- Task to carry out
Note each line of the listing that contains the string "agent", and copy it.

- Dataset extract
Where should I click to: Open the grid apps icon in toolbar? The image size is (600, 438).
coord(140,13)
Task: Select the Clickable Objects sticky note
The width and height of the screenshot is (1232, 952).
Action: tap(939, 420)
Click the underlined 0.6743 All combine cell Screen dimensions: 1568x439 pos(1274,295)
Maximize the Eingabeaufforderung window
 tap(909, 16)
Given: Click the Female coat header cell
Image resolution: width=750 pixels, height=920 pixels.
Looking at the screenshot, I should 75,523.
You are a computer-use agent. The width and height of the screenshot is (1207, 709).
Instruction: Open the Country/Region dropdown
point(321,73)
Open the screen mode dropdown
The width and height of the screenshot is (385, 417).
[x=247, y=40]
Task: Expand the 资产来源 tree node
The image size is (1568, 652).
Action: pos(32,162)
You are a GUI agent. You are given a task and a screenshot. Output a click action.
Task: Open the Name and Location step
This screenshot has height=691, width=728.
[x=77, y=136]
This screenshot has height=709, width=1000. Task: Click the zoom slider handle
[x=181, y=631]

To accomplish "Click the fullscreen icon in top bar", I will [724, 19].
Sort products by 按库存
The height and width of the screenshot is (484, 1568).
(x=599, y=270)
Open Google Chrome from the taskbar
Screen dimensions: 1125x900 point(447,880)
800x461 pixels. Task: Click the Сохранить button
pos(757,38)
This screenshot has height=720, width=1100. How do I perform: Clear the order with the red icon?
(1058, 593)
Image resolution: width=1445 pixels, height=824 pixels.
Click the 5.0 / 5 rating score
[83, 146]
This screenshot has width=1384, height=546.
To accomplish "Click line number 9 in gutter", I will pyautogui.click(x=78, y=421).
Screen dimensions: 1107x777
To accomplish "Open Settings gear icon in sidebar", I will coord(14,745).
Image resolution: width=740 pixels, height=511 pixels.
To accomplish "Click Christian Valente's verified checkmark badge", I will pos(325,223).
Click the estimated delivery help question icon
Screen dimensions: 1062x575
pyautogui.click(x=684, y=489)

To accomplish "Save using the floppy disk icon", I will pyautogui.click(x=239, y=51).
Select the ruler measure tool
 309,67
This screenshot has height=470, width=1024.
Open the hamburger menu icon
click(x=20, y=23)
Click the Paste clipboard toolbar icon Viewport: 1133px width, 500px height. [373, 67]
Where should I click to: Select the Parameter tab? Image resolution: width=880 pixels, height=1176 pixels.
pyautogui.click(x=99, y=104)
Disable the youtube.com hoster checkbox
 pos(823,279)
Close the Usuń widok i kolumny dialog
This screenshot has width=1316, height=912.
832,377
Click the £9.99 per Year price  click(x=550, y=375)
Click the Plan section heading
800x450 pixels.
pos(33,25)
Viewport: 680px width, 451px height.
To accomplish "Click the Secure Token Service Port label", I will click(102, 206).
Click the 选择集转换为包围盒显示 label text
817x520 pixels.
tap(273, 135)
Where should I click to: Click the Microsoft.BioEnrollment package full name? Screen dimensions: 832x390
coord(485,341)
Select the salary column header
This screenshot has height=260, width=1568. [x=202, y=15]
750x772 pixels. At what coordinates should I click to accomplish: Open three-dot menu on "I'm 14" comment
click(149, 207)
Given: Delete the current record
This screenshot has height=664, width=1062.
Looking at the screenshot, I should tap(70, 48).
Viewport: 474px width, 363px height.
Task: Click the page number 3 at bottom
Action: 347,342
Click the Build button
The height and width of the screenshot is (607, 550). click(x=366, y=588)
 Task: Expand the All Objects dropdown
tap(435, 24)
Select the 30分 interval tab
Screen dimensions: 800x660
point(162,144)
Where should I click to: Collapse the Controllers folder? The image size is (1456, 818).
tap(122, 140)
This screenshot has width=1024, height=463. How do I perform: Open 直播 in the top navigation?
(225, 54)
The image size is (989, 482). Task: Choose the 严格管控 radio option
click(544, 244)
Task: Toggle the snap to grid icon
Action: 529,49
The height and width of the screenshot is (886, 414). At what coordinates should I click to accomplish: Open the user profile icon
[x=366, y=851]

- Solution to the exercise
You are a computer-use agent. The width and height of the screenshot is (1207, 709).
You are a GUI agent. You are given a task and a screenshot. Output a click action.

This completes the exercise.